Turn the lines of the listing, from the line with "Open the Admin" through the last line of the listing, into a numbered list that leaves out blank lines. Include both end lines and no other lines.

(Items listed in a dataset)
--

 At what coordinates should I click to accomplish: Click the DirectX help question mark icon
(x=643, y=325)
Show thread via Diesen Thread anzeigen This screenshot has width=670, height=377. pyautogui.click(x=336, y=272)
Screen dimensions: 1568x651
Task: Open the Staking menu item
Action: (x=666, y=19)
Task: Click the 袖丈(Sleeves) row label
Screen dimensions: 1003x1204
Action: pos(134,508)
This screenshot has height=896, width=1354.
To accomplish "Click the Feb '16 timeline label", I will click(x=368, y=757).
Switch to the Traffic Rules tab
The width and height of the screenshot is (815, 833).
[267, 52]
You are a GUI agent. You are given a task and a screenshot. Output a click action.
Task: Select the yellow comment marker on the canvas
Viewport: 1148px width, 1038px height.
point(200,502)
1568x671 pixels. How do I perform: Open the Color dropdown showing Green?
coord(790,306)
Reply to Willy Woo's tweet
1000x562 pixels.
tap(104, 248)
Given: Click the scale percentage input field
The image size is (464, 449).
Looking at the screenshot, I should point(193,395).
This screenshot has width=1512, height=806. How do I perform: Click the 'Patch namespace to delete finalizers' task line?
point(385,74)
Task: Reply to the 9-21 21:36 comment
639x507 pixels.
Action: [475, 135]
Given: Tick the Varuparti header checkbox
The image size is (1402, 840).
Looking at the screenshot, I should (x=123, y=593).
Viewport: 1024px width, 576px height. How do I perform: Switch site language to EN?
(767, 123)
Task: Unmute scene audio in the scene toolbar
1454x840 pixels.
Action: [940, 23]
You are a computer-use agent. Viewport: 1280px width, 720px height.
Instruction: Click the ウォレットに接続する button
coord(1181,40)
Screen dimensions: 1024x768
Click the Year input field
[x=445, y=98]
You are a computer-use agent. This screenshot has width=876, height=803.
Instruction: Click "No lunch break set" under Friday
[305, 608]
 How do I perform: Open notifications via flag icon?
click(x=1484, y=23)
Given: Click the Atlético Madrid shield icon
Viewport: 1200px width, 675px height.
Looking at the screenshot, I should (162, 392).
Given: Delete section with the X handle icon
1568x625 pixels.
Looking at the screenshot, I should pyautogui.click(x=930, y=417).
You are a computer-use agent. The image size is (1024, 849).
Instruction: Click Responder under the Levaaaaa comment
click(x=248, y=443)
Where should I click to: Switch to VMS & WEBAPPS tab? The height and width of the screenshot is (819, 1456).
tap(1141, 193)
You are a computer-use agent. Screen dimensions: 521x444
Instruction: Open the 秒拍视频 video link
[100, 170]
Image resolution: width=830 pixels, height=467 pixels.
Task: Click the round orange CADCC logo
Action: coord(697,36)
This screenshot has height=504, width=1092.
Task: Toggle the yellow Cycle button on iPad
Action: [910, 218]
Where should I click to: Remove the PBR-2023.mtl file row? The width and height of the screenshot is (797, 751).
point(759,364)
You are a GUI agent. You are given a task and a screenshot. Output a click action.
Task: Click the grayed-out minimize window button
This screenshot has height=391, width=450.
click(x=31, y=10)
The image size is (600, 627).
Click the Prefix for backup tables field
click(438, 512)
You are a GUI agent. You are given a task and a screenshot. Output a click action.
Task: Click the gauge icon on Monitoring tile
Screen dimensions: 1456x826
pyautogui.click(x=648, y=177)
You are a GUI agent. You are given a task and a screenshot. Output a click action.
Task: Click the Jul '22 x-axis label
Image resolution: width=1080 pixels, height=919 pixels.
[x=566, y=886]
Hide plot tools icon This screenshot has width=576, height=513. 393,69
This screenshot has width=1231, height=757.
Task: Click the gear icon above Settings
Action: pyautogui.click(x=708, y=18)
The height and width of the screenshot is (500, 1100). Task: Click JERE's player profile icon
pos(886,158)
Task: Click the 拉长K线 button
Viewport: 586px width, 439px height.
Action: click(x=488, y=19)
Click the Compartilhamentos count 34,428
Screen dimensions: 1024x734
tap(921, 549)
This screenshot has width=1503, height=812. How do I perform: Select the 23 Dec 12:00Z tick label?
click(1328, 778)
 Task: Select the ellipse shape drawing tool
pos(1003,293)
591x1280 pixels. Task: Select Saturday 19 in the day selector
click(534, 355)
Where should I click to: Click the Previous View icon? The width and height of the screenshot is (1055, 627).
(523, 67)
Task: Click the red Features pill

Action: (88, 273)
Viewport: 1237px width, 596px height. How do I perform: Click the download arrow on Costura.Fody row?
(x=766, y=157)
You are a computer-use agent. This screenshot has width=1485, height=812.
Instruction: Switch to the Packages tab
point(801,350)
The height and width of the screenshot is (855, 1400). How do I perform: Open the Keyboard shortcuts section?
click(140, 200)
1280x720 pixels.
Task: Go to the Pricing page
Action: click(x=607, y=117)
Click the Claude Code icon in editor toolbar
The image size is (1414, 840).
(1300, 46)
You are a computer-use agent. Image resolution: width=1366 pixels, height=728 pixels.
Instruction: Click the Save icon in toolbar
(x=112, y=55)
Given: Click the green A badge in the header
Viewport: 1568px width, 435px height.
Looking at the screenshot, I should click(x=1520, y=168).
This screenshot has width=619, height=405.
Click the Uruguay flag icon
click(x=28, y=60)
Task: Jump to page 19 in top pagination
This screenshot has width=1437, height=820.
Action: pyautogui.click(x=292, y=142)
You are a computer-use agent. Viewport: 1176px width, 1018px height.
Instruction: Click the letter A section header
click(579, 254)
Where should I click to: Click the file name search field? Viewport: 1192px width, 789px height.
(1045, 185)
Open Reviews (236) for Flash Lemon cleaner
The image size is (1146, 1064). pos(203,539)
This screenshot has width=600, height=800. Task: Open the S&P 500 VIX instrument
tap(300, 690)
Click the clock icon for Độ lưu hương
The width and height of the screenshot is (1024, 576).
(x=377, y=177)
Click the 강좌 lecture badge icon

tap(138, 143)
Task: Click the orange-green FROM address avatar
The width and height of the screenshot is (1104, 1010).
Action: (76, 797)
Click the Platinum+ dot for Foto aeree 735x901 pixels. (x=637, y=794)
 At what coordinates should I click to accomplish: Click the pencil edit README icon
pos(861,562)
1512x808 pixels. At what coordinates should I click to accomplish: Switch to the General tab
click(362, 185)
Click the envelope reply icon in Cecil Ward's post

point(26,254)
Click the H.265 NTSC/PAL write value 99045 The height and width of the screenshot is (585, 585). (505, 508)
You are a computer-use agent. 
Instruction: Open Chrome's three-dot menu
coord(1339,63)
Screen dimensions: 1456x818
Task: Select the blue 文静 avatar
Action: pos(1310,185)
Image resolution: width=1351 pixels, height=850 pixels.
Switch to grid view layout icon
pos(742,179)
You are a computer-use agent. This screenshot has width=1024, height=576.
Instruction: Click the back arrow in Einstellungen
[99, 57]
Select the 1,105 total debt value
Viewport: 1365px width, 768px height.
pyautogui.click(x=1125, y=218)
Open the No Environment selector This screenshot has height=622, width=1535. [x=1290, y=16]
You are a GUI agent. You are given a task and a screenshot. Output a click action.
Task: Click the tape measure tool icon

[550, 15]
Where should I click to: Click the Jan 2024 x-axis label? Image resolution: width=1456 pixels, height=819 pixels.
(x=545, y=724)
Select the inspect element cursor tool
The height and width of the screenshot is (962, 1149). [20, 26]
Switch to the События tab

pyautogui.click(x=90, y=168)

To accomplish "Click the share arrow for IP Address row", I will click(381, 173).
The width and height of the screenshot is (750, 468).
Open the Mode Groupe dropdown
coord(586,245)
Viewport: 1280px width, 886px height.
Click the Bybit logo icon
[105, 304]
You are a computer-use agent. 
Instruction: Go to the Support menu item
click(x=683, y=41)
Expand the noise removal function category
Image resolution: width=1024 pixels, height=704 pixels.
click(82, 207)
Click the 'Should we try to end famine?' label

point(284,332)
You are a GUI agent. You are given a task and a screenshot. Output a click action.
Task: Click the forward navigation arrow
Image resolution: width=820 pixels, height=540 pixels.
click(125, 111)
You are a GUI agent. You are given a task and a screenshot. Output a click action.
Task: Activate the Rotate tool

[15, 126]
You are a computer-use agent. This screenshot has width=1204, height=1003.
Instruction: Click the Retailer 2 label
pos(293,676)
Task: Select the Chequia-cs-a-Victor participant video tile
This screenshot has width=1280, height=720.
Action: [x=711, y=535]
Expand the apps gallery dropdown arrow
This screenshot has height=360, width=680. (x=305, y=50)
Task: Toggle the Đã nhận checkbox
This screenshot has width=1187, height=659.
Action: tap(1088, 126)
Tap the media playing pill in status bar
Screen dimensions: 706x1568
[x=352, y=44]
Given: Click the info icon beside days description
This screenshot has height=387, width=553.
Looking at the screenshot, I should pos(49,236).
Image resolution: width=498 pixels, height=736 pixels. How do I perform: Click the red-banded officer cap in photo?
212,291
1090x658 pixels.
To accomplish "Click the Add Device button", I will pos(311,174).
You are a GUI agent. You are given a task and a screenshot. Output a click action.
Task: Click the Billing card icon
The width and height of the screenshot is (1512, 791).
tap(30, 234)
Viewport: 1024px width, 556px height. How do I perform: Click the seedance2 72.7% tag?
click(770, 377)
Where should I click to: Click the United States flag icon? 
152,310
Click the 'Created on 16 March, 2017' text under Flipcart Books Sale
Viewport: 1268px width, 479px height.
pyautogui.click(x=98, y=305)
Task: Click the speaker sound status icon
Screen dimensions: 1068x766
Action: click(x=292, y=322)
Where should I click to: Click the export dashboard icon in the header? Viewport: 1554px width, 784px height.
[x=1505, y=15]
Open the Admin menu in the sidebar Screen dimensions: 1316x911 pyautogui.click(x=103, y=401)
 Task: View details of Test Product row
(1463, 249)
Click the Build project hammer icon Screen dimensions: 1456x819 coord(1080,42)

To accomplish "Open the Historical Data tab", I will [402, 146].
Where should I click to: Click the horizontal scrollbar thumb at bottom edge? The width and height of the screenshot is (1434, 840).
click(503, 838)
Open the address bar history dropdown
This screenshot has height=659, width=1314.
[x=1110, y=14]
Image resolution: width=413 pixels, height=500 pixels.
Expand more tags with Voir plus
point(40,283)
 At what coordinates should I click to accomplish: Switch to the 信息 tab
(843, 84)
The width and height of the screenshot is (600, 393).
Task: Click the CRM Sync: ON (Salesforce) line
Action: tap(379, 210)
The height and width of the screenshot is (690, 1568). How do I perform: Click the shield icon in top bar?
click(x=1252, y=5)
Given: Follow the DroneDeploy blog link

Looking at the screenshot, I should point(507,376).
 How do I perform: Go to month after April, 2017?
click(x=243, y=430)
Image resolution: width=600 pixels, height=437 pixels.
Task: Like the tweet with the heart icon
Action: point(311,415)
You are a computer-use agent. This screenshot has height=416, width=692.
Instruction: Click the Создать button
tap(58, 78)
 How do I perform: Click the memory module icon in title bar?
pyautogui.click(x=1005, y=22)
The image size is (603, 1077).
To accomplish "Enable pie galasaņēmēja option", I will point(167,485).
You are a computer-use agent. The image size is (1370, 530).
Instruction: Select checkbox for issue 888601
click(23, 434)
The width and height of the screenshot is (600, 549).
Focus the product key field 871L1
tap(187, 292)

--

- [PROBLEM SOLUTION]
1. Open the Admin menu in the sidebar Screen dimensions: 1316x911 pyautogui.click(x=103, y=401)
2.  Task: View details of Test Product row
3. (1463, 249)
4. Click the Build project hammer icon Screen dimensions: 1456x819 coord(1080,42)
5. To accomplish "Open the Historical Data tab", I will [402, 146].
6. Where should I click to: Click the horizontal scrollbar thumb at bottom edge? The width and height of the screenshot is (1434, 840).
7. click(503, 838)
8. Open the address bar history dropdown
9. This screenshot has height=659, width=1314.
10. [x=1110, y=14]
11. Image resolution: width=413 pixels, height=500 pixels.
12. Expand more tags with Voir plus
13. point(40,283)
14.  At what coordinates should I click to accomplish: Switch to the 信息 tab
15. (843, 84)
16. The width and height of the screenshot is (600, 393).
17. Task: Click the CRM Sync: ON (Salesforce) line
18. Action: tap(379, 210)
19. The height and width of the screenshot is (690, 1568). How do I perform: Click the shield icon in top bar?
20. click(x=1252, y=5)
21. Given: Follow the DroneDeploy blog link
22. Looking at the screenshot, I should point(507,376).
23.  How do I perform: Go to month after April, 2017?
24. click(x=243, y=430)
25. Image resolution: width=600 pixels, height=437 pixels.
26. Task: Like the tweet with the heart icon
27. Action: point(311,415)
28. You are a computer-use agent. This screenshot has height=416, width=692.
29. Instruction: Click the Создать button
30. tap(58, 78)
31.  How do I perform: Click the memory module icon in title bar?
32. pyautogui.click(x=1005, y=22)
33. The image size is (603, 1077).
34. To accomplish "Enable pie galasaņēmēja option", I will point(167,485).
35. You are a computer-use agent. The image size is (1370, 530).
36. Instruction: Select checkbox for issue 888601
37. click(23, 434)
38. The width and height of the screenshot is (600, 549).
39. Focus the product key field 871L1
40. tap(187, 292)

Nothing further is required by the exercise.